= 文档节选 =

【bzoj1031】 JSOI2007—字符加密Cipher

http://www.lydsy.com/JudgeOnline/problem.php?id=1031 (题目链接)

题意

  给出一个字符串,求它的加密串。

Solution

  很显然,将串倍长后求它的后缀数组,然后扫一遍就可以了

细节

  数组开两倍

代码

// bzoj1031
#include<algorithm>
#include<iostream>
#include<cstdlib>
#include<cstring>
#include<cstdio>
#include<cmath>
#include<ctime>
#define LL long long
#define inf 1<<30
#define Pi acos(-1.0)

= 摘录条目 =
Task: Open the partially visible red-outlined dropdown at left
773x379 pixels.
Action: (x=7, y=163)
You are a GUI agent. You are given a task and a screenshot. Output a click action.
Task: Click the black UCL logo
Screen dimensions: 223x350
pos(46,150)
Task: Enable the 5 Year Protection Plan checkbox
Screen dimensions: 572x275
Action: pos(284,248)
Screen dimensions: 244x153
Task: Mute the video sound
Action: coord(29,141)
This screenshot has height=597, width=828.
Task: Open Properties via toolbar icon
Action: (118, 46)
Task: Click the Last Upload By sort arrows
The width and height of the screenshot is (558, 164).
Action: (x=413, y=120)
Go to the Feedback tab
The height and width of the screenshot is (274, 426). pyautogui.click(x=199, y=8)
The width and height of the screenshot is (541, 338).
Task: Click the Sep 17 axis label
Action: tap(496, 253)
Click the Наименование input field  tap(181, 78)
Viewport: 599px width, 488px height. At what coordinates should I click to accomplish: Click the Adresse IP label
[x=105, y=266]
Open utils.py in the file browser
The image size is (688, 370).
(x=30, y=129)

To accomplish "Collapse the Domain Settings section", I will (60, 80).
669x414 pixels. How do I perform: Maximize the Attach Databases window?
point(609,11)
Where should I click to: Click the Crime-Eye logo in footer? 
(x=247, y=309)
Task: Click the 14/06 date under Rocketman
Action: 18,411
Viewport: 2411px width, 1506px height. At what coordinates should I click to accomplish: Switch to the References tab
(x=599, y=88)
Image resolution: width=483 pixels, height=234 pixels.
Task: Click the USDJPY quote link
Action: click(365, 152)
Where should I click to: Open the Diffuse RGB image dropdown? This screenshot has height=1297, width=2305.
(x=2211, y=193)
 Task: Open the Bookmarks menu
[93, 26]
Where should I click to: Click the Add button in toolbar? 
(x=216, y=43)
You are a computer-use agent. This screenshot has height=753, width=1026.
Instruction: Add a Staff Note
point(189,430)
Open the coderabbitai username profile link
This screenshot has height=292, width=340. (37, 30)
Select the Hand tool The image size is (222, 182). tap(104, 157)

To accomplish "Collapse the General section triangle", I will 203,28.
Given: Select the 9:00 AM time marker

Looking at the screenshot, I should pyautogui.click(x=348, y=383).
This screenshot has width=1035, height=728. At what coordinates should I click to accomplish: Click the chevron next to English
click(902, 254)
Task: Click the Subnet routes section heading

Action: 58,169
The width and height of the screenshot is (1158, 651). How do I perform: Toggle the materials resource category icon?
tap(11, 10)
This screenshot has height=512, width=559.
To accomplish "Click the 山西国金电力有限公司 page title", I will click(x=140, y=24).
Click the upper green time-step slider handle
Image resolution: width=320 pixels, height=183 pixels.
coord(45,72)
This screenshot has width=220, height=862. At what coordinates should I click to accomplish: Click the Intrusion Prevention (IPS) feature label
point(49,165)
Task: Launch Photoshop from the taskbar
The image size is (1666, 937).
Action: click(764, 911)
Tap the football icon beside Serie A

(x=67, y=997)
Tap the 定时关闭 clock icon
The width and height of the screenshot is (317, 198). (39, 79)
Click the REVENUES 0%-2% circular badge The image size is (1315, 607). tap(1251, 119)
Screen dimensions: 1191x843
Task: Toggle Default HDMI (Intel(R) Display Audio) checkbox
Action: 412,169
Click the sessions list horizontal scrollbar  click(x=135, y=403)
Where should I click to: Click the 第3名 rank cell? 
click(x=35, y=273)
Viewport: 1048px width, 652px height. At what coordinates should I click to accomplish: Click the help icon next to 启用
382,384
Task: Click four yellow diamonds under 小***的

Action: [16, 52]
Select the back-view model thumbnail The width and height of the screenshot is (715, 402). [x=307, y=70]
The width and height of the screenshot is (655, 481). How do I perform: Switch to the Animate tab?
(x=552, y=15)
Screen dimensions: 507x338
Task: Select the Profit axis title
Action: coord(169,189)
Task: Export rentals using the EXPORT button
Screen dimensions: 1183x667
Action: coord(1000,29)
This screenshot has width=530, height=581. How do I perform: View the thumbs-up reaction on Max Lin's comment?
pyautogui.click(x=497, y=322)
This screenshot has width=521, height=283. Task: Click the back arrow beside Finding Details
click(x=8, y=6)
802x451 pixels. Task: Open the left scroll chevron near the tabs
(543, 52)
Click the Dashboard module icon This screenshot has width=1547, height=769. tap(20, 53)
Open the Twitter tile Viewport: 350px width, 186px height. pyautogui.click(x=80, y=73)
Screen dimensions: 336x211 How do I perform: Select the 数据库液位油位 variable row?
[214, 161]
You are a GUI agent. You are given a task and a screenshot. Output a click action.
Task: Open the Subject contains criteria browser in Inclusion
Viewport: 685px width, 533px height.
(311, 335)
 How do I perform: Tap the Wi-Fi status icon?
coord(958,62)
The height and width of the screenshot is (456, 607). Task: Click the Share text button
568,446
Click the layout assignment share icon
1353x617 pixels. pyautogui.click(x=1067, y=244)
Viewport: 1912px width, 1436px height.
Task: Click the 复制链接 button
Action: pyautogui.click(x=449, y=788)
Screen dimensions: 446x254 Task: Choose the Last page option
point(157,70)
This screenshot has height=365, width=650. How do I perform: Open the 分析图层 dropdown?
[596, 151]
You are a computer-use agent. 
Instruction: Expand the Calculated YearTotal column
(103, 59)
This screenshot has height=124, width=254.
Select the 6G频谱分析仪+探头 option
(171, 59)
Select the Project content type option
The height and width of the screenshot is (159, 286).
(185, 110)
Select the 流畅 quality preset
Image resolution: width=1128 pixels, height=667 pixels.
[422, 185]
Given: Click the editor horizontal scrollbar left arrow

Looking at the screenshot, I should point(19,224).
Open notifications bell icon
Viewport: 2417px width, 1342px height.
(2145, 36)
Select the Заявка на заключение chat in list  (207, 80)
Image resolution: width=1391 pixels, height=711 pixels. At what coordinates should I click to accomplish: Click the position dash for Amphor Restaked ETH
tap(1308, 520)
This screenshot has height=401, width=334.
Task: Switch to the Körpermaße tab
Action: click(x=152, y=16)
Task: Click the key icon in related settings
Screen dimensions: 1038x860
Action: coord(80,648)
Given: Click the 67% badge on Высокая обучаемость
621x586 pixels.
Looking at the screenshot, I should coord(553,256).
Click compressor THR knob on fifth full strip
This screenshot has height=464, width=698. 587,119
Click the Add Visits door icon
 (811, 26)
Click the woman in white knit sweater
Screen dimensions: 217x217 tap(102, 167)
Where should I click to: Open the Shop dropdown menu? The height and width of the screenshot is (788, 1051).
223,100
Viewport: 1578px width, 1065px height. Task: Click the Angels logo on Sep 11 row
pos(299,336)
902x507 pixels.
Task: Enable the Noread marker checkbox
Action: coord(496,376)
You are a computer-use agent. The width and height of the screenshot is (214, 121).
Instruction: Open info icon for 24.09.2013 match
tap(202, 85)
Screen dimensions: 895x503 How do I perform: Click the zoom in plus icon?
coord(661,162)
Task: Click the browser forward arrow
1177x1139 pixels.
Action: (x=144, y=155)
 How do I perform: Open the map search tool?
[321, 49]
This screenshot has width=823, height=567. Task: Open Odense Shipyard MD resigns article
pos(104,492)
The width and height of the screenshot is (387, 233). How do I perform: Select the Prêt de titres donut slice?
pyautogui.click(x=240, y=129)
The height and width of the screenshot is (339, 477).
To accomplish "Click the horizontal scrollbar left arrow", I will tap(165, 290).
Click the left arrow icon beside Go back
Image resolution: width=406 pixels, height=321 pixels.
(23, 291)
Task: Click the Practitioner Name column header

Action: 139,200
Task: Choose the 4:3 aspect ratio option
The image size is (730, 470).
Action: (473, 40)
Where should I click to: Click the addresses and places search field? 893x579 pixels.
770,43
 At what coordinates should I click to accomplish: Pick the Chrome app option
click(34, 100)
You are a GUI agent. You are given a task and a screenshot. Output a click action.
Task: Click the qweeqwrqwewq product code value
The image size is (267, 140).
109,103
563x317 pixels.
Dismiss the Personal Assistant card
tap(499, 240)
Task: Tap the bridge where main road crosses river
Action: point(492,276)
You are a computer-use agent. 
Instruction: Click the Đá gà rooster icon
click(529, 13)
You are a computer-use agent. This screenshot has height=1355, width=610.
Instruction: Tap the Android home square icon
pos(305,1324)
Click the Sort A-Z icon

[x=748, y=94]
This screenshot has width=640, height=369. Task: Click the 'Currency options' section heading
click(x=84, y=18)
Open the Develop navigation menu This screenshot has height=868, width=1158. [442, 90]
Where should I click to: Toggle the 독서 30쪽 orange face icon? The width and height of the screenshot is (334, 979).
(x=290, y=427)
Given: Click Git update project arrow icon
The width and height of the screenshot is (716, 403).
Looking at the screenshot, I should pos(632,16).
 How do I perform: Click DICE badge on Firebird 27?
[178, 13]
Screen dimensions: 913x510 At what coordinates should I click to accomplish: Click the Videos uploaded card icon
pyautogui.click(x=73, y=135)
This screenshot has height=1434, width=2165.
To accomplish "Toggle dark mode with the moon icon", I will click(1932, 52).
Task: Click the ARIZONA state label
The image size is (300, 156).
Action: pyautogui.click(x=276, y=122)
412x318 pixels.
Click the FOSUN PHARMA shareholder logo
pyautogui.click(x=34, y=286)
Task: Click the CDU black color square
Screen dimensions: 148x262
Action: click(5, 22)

= 题目 =
判断以下关于字符加密题解的说法是否与原文相符,每项回答"是"或"否",并原样引用原文中起决定作用的文字:(a) 解法是把字符串倍长后求后缀数组;(b) 细节部分指出数组按原串长度开即可;(c) 代码中 inf 被定义为 1<<31。 以上记录是另行提供的独立材料。

= 作答 =
(a) 是:"将串倍长后求它的后缀数组"
(b) 否:"数组开两倍"
(c) 否:"#define inf 1<<30"